🤖 AI Summary
This work addresses the limitations of diffusion models in content provenance, resilience against re-prompting attacks, and precise tampering localization by proposing a dual-channel latent watermarking framework that uniquely integrates global provenance signals with structured content anchors. The method embeds a Gaussian shadow watermark into the initial noise and introduces a learnable latent fingerprint encoder-decoder in the denoising latent space, enabling robust source attribution and fine-grained tampering detection.
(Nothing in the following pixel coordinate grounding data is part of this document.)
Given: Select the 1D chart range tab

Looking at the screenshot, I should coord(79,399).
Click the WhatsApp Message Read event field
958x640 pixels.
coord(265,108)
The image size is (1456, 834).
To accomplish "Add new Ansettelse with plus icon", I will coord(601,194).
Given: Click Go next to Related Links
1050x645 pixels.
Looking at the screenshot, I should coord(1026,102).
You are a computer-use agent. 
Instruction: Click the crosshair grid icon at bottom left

Experimental results on a benchmark of 2,400 samples demonstrate that both the false rejection rate for authentic images and the false alarm rate for tampered regions remain below 0.5%, while achieving near-perfect detection accuracy under re-prompting, diffusion-based editing, and eight types of localized tampering attacks.
📝 Abstract
The rapid adoption of diffusion-based generative models has intensified concerns over the attribution and integrity of AI-generated content (AIGC). Existing single-domain watermarking methods either fail under regeneration, remain vulnerable to black-box reprompting that enables adversarial framing, or provide no spatial evidence for tampered regions. We propose Dual-Guard, a dual-channel latent watermarking framework for practical provenance verification, framing resistance, and region-level tamper localization. Dual-Guard combines two complementary anchors: a Gaussian Shading watermark in the initial diffusion noise as a global provenance signal, and a Latent Fingerprint Codec in the final denoised latent as a structured content anchor. Reprompting tends to preserve the former while breaking the latter, whereas localized edits disturb the content anchor only in tampered regions. In Full mode on a 2,400-sample benchmark, Dual-Guard keeps clean-image authentication false rejection and tamper false alarm below one half of one percent, while maintaining near-complete detection under reprompting, diffusion editing, and eight local tampering attacks.